Two cousins—Neilly, a down-home country girl, and Jazeen, a feisty Californian—discover time-travel while visiting their grandmother for the summer.
Though essentially the same age as Neilly, Jazeen is snotty and world-weary, turning her nose up at her grandmother's eccentricities and her cousin's child-like predilections. The two are brought together in an adventure when Neilly discovers a way to travel through time by standing on a worn spot in Grandma T's kitchen. Late one night, they encounter a soldier immortalized in a local Civil War monument who seems to know a bit too much about the capture of their fourth great-grandfather, Josiah Nickerson, a Union soldier. After noticing that Neilly's foot and Grandma T's arm seem to be fading, the girls consider it their duty to go back in time and save their family by retrieving their fourth great-grandfather from a Confederate prison in Georgia, with the help of Josiah's gold watch and Winston Rawls, a sympathetic plantation owner.
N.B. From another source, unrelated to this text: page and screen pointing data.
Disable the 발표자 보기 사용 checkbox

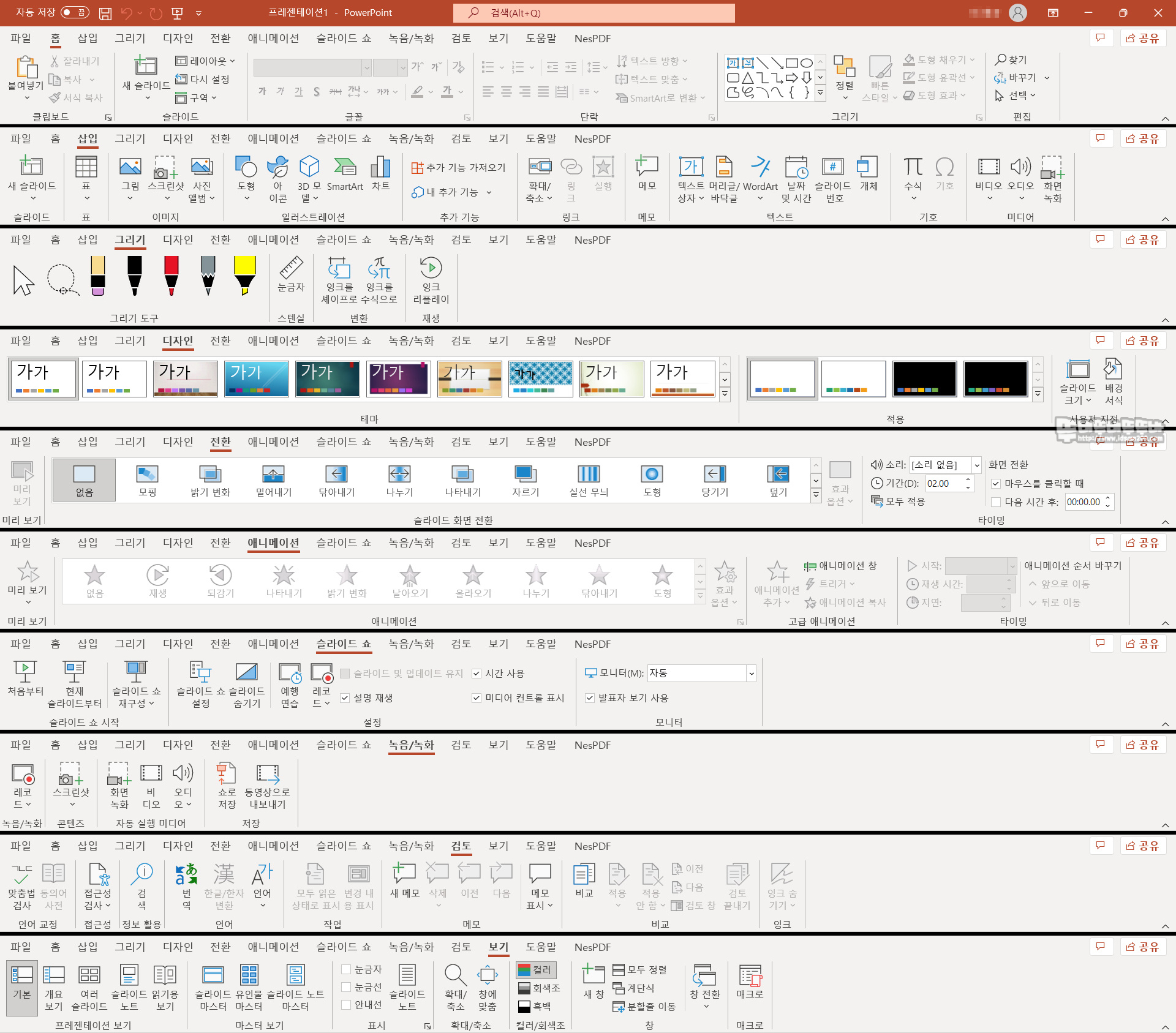coord(590,698)
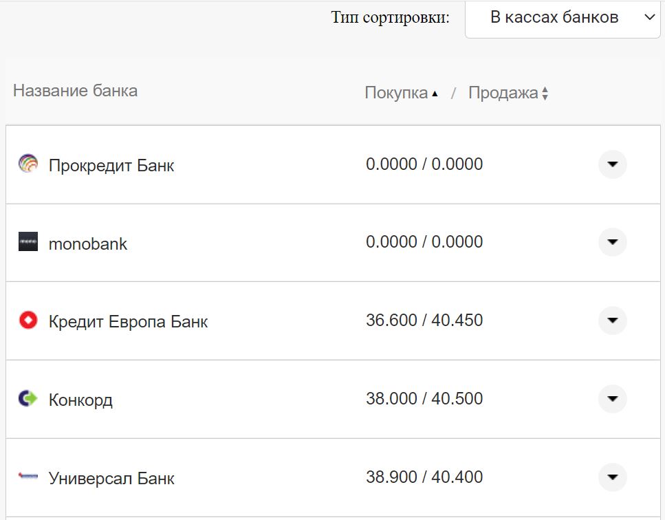
Task: Select the monobank logo icon
Action: pyautogui.click(x=27, y=243)
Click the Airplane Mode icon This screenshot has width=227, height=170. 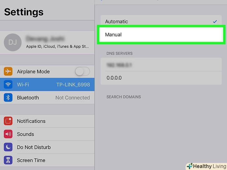8,72
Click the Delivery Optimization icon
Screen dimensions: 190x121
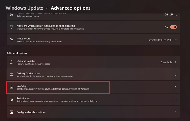tap(11, 75)
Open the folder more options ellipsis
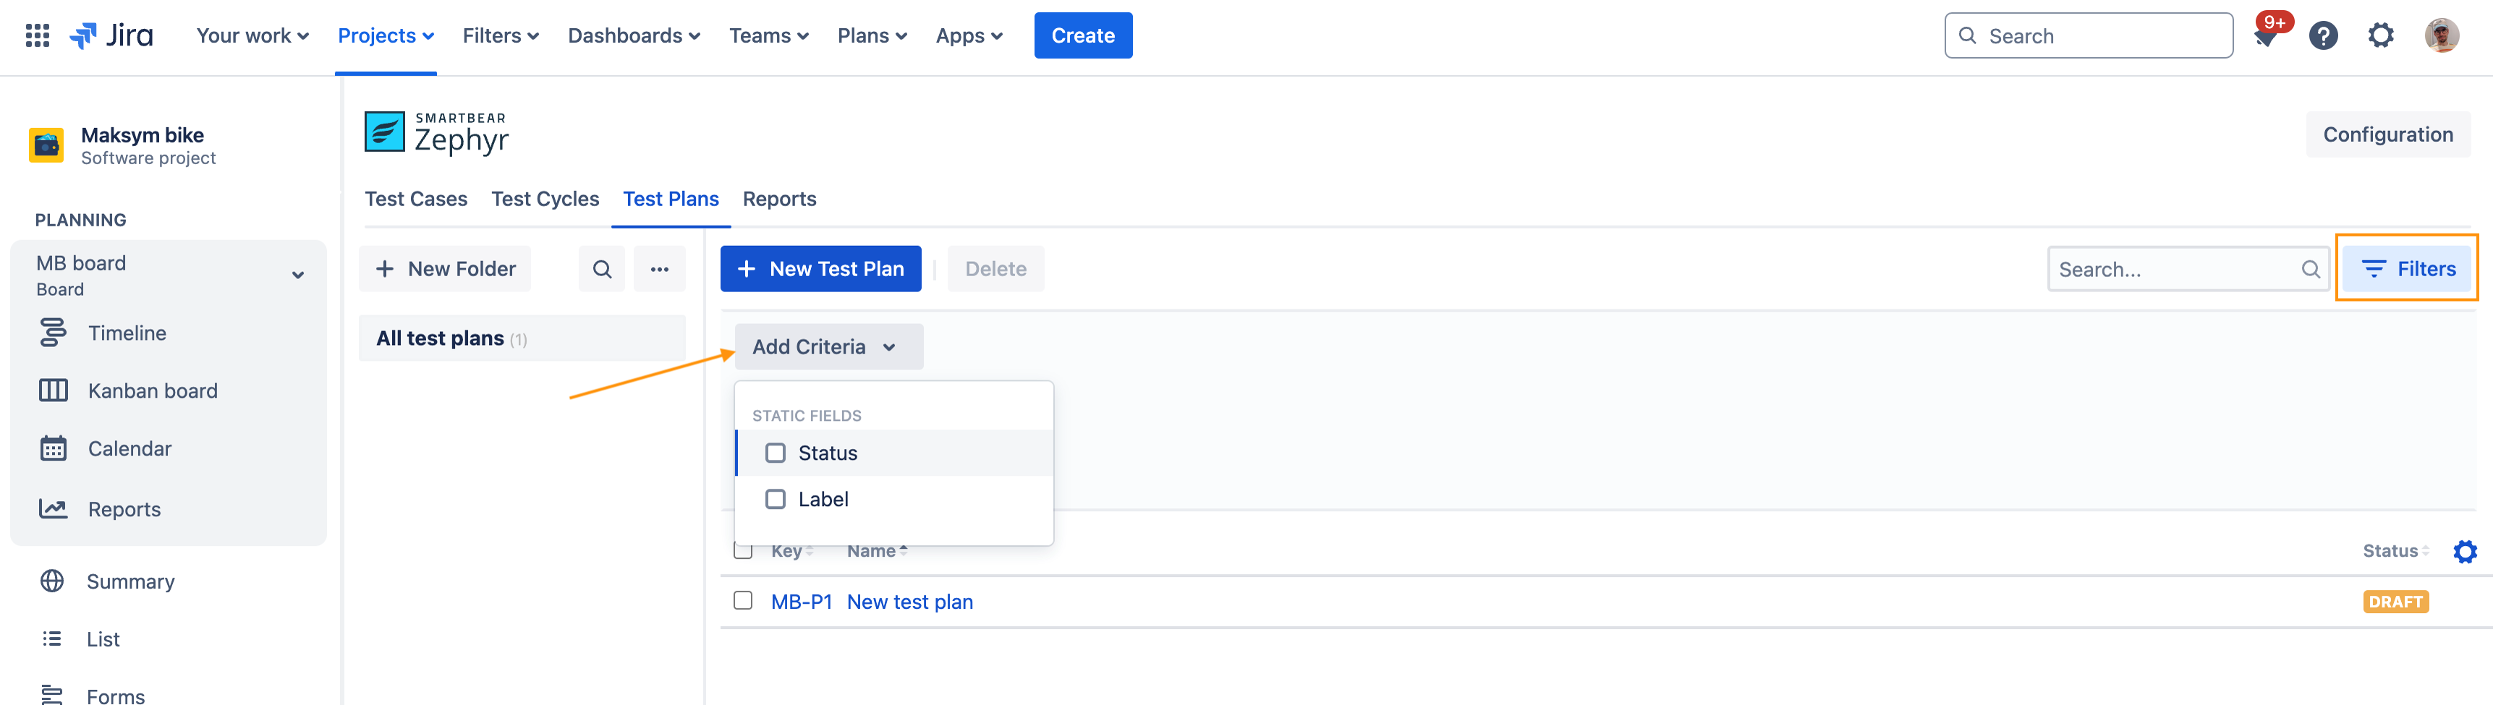2493x705 pixels. click(x=659, y=269)
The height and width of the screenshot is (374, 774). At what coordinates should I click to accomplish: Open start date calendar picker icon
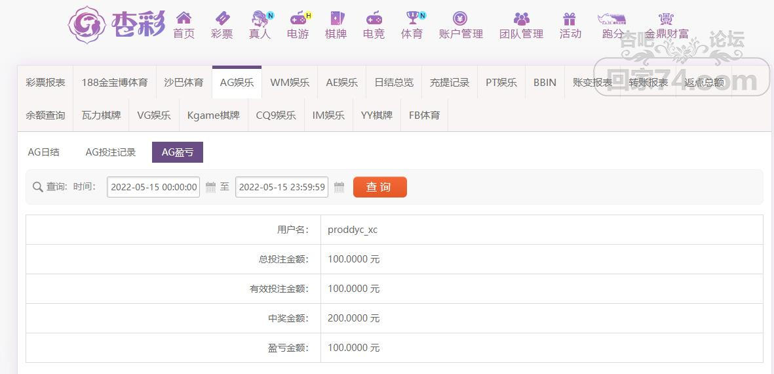click(x=210, y=187)
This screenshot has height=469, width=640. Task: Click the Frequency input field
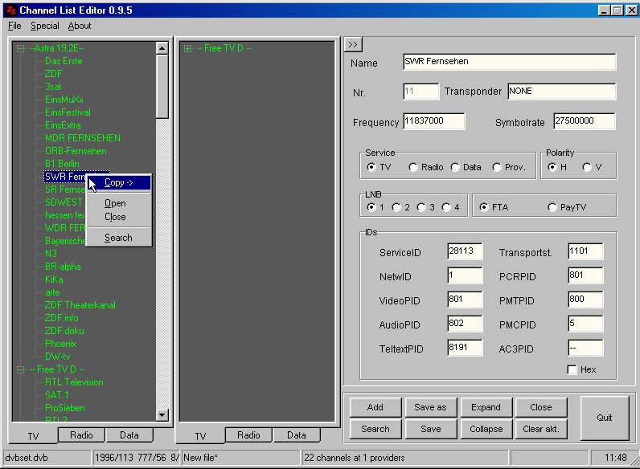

Burnham uses the well-worn opposites-forced-to-work-together conceit in a palatable way, eventually giving the meeker Neilly a chance to shine as she and her cousin join heads to free Josiah and send him back home to Ohio. Even the blatantly expository dialogue won’t distract from the buoyant narrative. The only glitch is the protagonists' limited imaginative scope regarding their newfound magical skills. Sure, they put them to good use while escaping one of their many would-be captors, but attentive readers may wonder why the girls don't just use their skills to transport Josiah back home instead of taking the long, painful route.
Minor stumbles aside, a pleasant and charming story.